Equal pay for mental health and addiction support workers is a win for everyone

Unions, DHBs and providers have welcomed today’s announcement that the Government will enter equal pay negotiations for community mental health and addiction support workers.

"We’re thrilled that the Government has followed through on its election commitment to extend the care and support settlement to mental health workers," says Melissa Woolley, Public Service Association national organiser for community public services.

"There have been increasingly worrying signs that many of these workers were considering a move into general care and support work due to the discrepancy in pay, and today’s announcement will be a boost to them all."

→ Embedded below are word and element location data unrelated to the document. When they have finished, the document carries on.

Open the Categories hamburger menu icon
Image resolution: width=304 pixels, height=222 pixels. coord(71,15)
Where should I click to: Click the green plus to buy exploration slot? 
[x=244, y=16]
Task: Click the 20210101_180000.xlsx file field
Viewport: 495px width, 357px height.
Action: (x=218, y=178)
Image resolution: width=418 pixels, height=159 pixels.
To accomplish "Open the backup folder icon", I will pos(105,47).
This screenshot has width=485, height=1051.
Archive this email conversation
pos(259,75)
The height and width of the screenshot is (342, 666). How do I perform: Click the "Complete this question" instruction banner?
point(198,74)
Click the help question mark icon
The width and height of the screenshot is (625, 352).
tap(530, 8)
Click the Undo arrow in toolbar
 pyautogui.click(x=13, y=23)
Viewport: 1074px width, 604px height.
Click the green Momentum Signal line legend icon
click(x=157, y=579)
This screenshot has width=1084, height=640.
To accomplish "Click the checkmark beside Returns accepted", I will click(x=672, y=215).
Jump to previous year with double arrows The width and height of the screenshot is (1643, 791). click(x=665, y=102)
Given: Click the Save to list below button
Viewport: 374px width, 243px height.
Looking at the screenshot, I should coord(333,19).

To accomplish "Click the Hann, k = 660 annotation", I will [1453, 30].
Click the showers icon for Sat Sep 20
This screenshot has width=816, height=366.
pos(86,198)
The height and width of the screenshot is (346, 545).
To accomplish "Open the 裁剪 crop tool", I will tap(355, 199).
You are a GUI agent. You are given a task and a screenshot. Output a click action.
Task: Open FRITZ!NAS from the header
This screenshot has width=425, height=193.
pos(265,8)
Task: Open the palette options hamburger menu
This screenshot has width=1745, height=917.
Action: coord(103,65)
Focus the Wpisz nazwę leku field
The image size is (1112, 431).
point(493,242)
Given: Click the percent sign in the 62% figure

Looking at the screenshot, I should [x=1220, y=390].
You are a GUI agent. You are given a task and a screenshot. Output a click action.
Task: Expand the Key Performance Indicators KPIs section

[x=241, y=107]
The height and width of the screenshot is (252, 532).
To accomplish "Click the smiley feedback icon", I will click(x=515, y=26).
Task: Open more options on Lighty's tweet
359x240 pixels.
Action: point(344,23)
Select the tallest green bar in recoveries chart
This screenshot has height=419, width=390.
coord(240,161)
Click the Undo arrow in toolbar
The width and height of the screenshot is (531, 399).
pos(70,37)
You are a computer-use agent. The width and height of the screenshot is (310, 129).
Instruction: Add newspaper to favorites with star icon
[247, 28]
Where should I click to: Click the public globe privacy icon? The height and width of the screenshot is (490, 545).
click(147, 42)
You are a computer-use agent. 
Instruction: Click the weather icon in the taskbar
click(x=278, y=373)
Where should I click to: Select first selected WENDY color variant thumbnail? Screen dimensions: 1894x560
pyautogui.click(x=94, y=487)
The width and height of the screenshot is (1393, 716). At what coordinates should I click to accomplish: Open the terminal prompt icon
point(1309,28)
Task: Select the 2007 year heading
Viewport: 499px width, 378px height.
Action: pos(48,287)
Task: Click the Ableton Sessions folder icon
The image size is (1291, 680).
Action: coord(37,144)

The PSA and E tū unions lodged an equal pay claim with the Employment Relations Authority on behalf of mental health and addiction support workers in June 2017, following their exclusion from the historic equal pay settlement for other care and support workers. Service providers supported the claim but were not sufficiently resourced to fund the settlement themselves.

"We are relieved and grateful that Minister Clark has given the Government’s commitment to addressing this for staff and their employers," says Marion Blake, CEO of Platform Trust. "We need to be able to retain, and to recruit into, our highly skilled workforce that does extraordinarily valuable work to support people when they experience mental health and addictions challenges."

John Ryall, E tū Assistant National Secretary, welcomed the Government’s commitment to enter negotiations and praised the claimants in the case who were prepared to fight for fair pay.

"Our members are feeling heartened by this pledge. They saw how it was unfair to be paid less - often to work with the same clients who have both mental health and disability needs - and this is a real win for them," says Ryall.

Formal negotiations on the settlement between the Ministry of Health, unions, DHBs and providers will begin in January 2018. The proposed settlement - modelled on the care and support (pay equity) settlement - would affect around 3,800 mental health and addiction support workers.

"It is in everyone’s interests to ensure these vital workers are remunerated fairly for the important work they do in our communities," says Ron Dunham, DHB lead Chief Executive for mental health and addiction services.

"It’s the right thing to do, and it will help to ensure that New Zealand has a robust workforce to look after people needing mental health and addiction support."